Голоса стихли, Лея сползла на пол. К ней поспешила Мон Мотма, подхватила:
— Что с тобой?
Лее все еще было холодно. Намного холоднее, чем когда-либо на Хоте. У нее не попадал зуб на зуб. Она шарила в паутине Силы, разыскивая детей, те оказались там, где и должны были быть, — в их комнатах.
— Люк, — прошептала она. Она высвободилась из объятий Мон Мотмы и подошла к пульту связи. Связаться с Явином IV удалось быстро, но лишь для того, чтобы узнать, что Люк улетел.
— Что случилось? — спросила Мон Мотма. Лея не отвечала. Она ждала, пока приборы свяжут ее с кораблем Люка.
— Лея? — голос у брата тоже был тревожный.
— Со мной все в порядке, — сказала она.
— Я лечу к вам. Ждите меня.
Но она не могла ждать. Она должна была знать.
— Ты ведь тоже почувствовал. Что это было?
— Алдераан, — шепнул он, и это было все, что ей нужно было слышать.
Она вспомнила Алдераан таким, каким она видела его последний раз со Звезды Смерти, прекрасным и безмятежным, за мгновение до того, как он превратился в пыль.
— Нет! — сказала она, — Люк?
— Я скоро буду, Лея, — сказал он и отключился.
Она оказалась неготова. Он был нужен ей. Произошло нечто столь же страшное, как и гибель Алдераана.
Она чувствовала.
— Что случилось? — повторила Мон Мотма.
Лея все-таки перестала дрожать.
— Мне страшно, — сказала она. — В этом зале — смерть.
— Лея…
— Люк летит сюда. Он тоже почувствовал.
— Тогда доверься ему, — сказала Мон Мотма. — Он бы понял, если бы тебе угрожала некая опасность.

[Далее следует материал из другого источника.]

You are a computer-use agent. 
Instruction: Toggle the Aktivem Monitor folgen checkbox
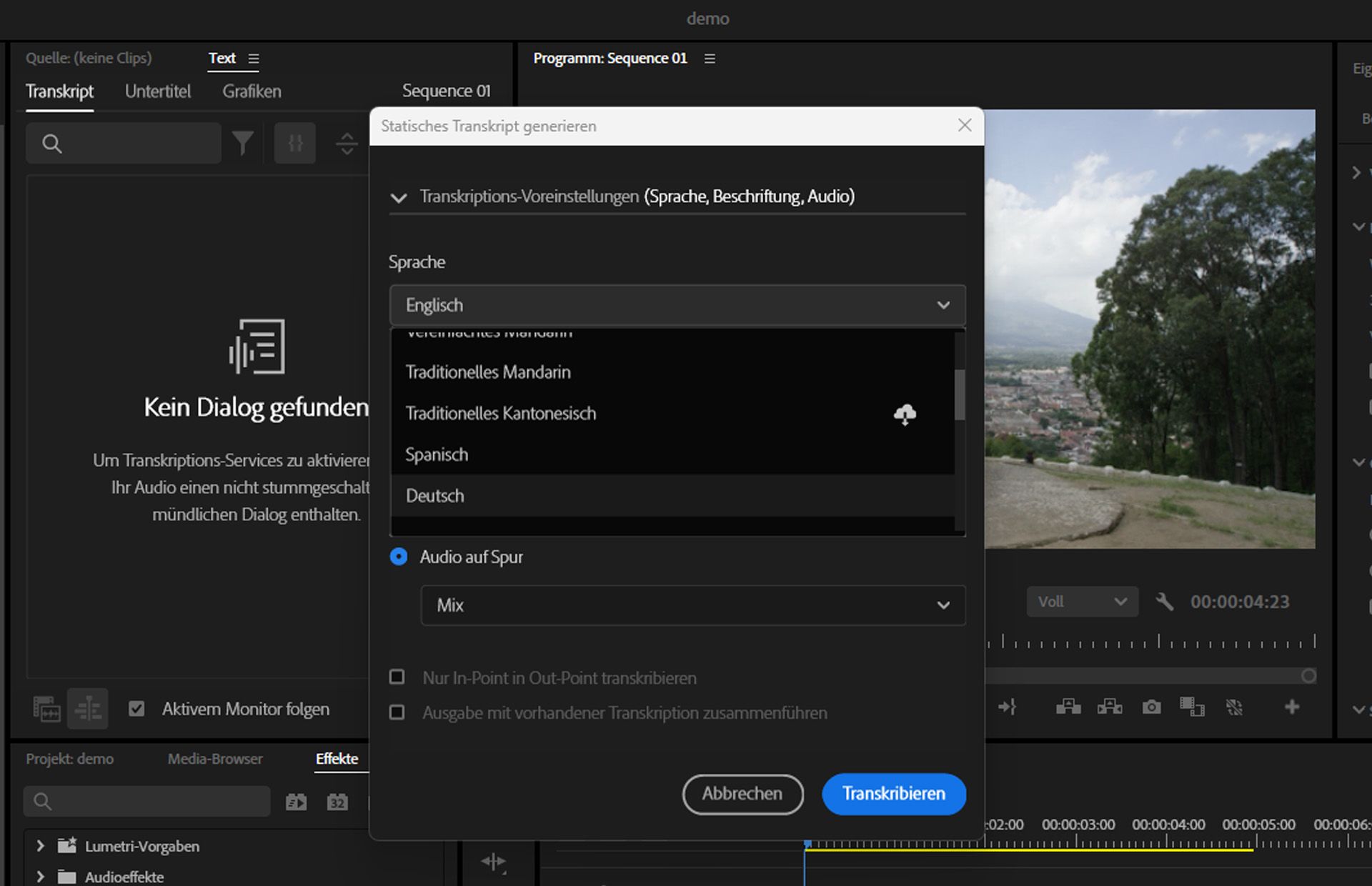coord(136,709)
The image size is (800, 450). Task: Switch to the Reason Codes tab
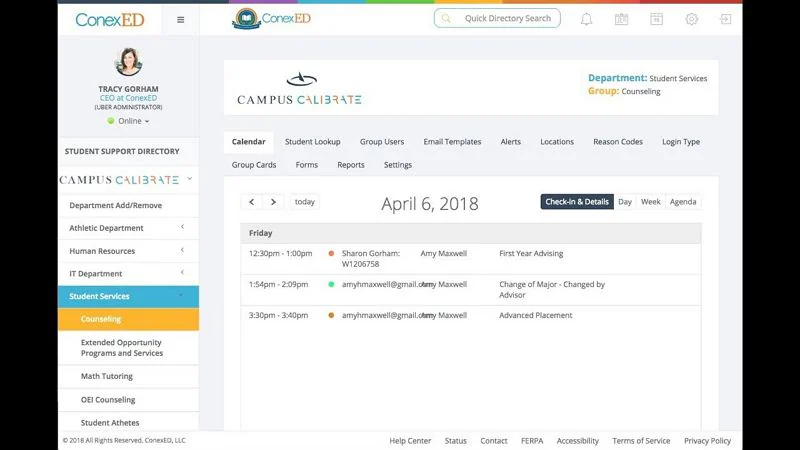(x=618, y=142)
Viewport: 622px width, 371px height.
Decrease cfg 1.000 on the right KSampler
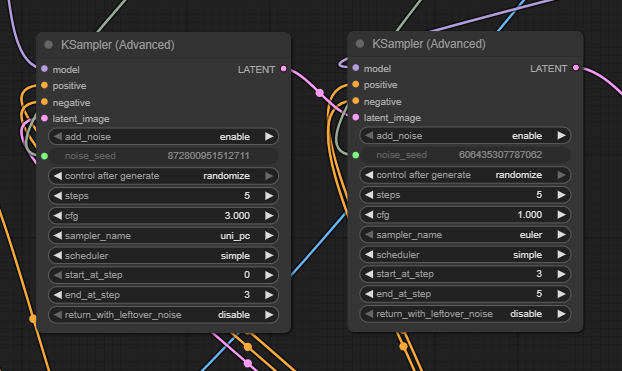[x=369, y=215]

Но он не понял. Он был так же рад, что Лея связалась с ним, как и она была рада услышать его голос. У нее пересохло во рту.

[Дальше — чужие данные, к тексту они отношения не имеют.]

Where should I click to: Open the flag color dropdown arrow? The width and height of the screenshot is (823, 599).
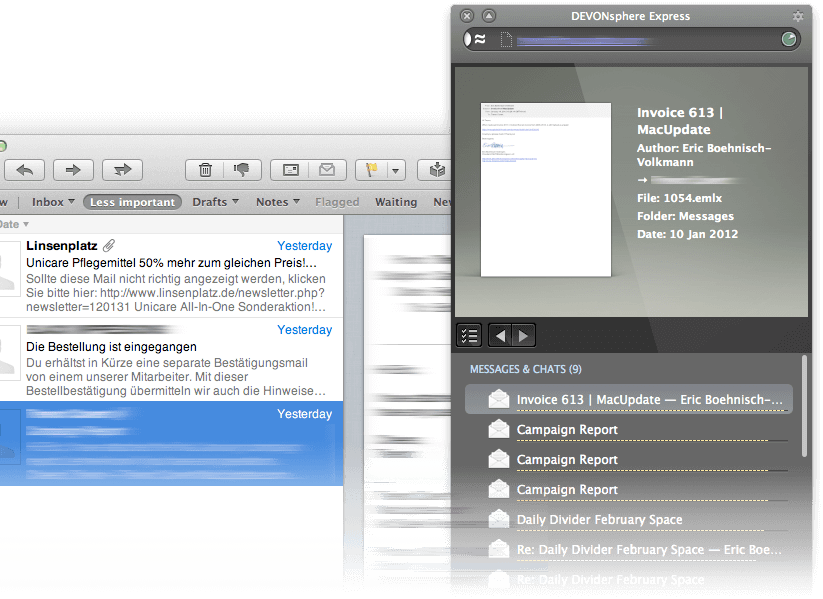click(x=396, y=170)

— Пошли кого-нибудь к Хэну.
— Может, отложим открытие сессии?
Больше всего на свете Лее хотелось, именно этого, но она расправила плечи, потерла замерзшие руки, в последний раз поправила косы.
— Нет, — сказала она, — ты права. Моя речь должна быть безупречной. Я иду. Но давай удвоим охрану. Кроме того, пусть адмирал Акбар займется проверкой приграничного пространства Корусканта.
— Чего ты боишься? — спросила Мон Мотма.